Первые наши сменщики появились, опоздав на полчаса; еще через двадцать минут прибыли наконец остальные, и можно было уходить домой…

— Ну как мы будем работать всю ночь?! — кричали сменщики, обступив мастера. — Мы ж из сил выбились, ноги дрожат"…

Что мог ответить Гулдурды?

— Правильно, ребята, безобразие! Поговорим на разнарядке…

— Если повторится, можете нас не ждать, пешком больше не потащимся. Не нанимались песок ногами месить.

— Вот будет собрание, пропесочим виновных. До самой смерти не забудут.

— Давайте напишем в "Токмак" ("Колотушку"), пусть проверят да напечатают фельетон.

— А что ж, и напишем!

— Ай, пиши не пиши, что изменится? Появится журналист, поедет с Алимирзой стрелять зайцев…

— Хватит шуметь, парни! Начинайте работу…

— Что за работа, если на ногах не держусь?!

— Вставай, вставай, не прикидывайся. Мы тоже не на "Жигулях" приехали…

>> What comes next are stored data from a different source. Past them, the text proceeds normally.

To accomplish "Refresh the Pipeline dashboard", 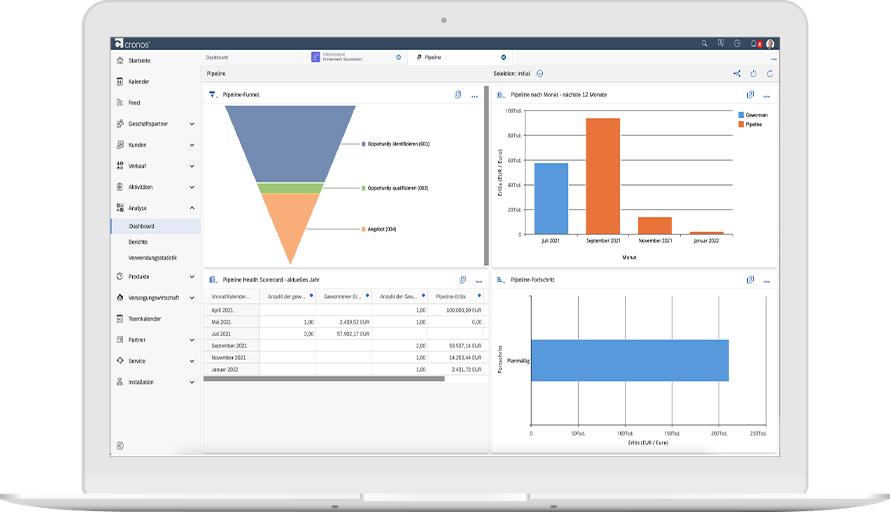I will 769,73.
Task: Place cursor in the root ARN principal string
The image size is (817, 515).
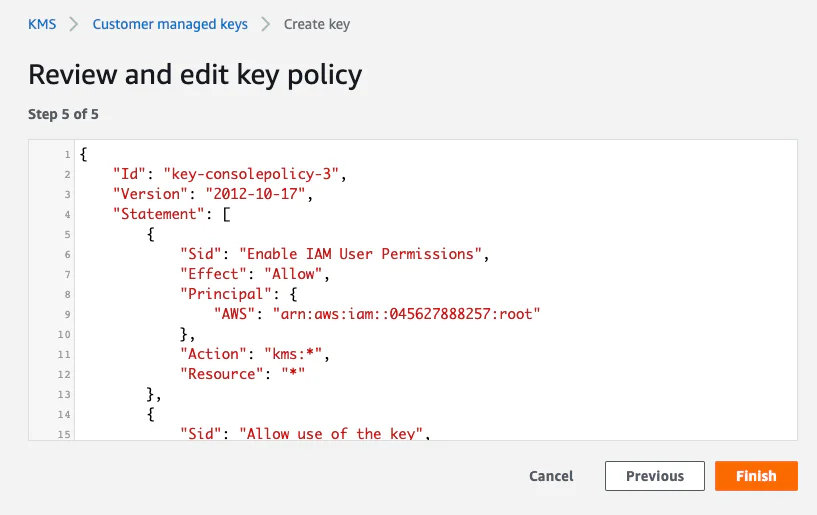Action: click(406, 314)
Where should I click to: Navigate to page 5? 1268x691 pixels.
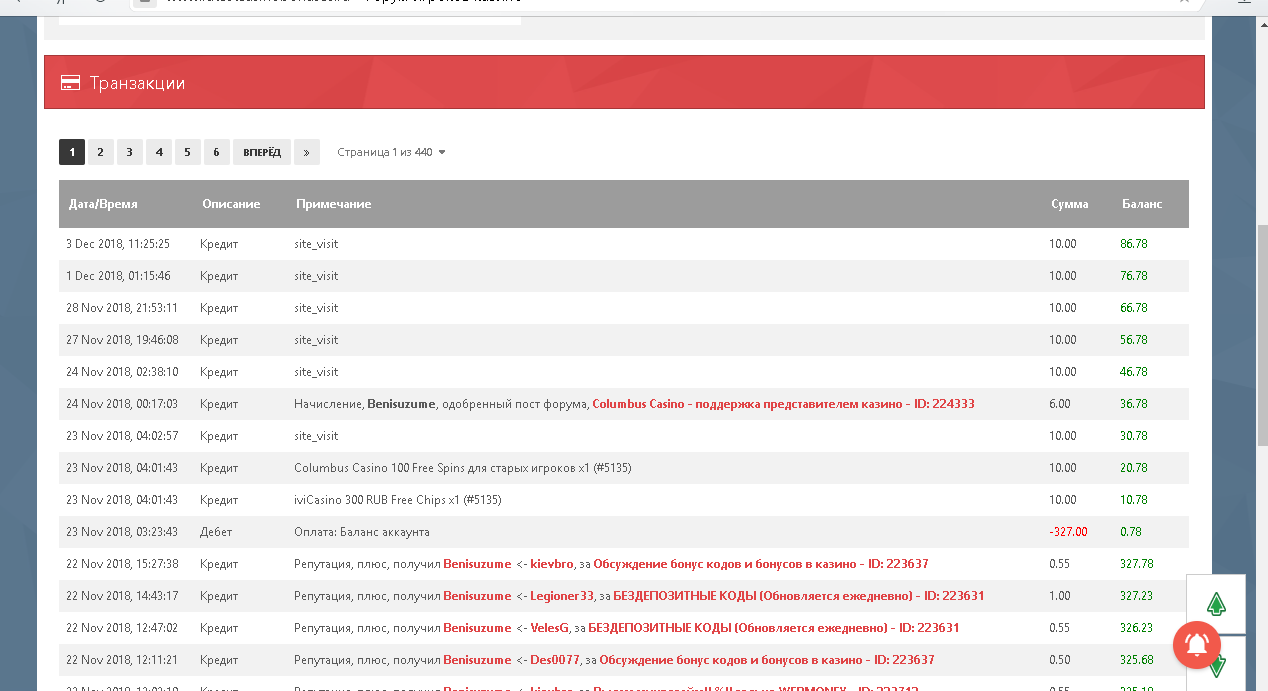click(187, 152)
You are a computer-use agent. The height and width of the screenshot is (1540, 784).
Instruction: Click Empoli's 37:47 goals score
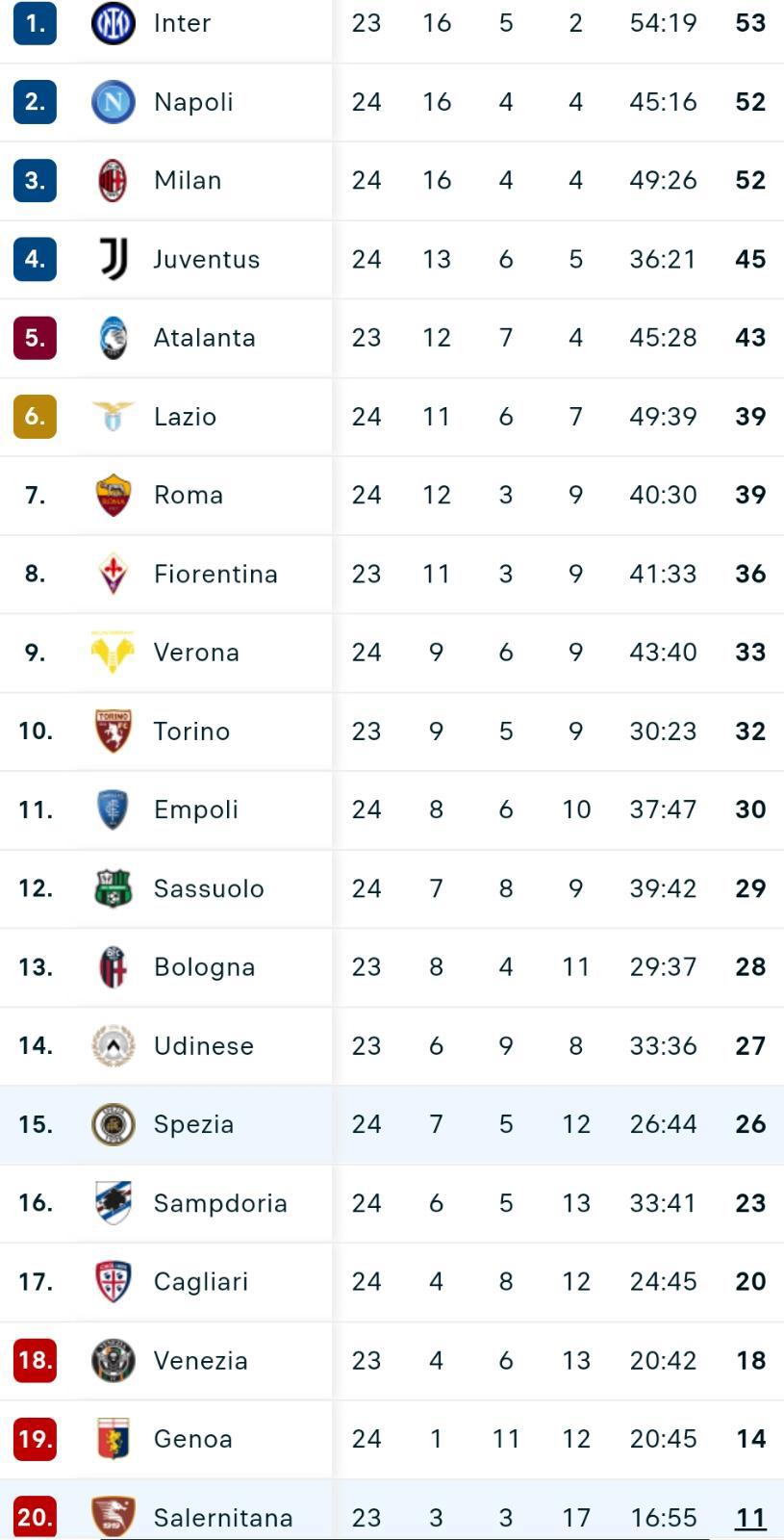point(663,809)
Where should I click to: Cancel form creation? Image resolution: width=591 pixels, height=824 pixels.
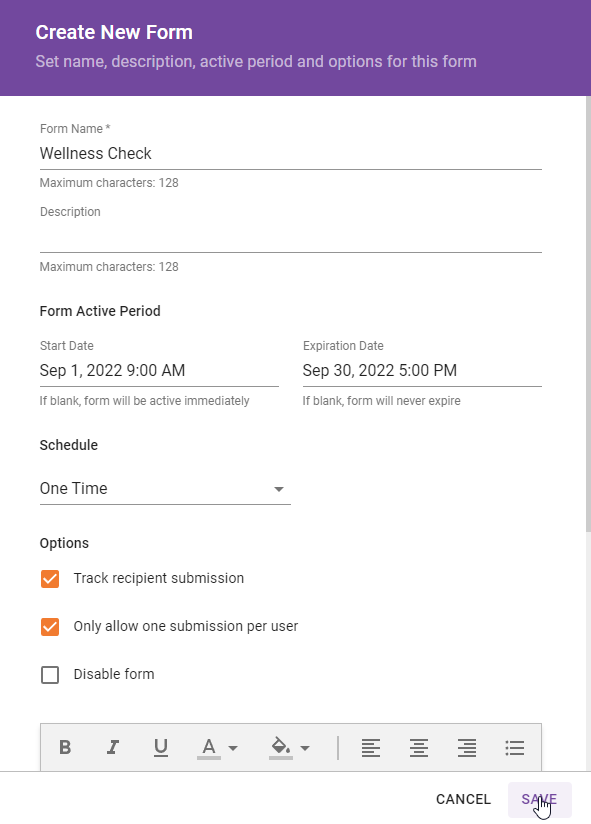tap(463, 799)
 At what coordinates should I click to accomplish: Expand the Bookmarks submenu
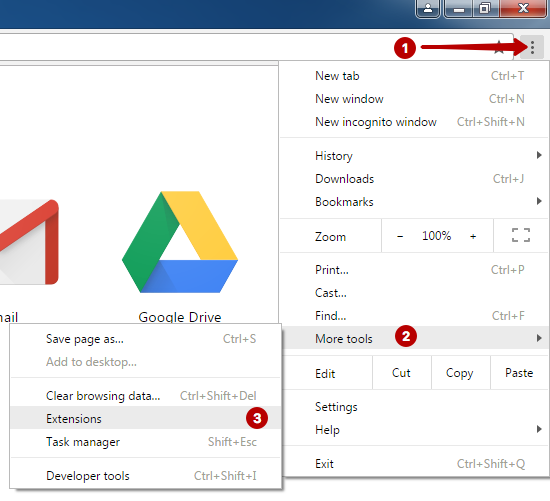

Идти трудно. Шайтан его знает, как песок ухитряется проникать в сапоги… Ноги трет… Бредем по двое, по трое, болтаем о том о сем, а в общем — ни о чем. Дважды Николаи садится на песок отдохнуть и покурить и вновь начинает ругаться:

— Попадись мне сейчас Аллаяр, сожрал бы сырым и немытым, а кости раскидал бы собакам да шакалам!

И звучно плюет в песок.

— Идем, Коля, идем! — отвечаю я. — Сказано нашими дедами: "Дорогу одолеет идущий…"

Юра, бедняжка, голоса не подает, просто следует за нами точно тень: мы идем — и он идет, мы садимся — и он садится.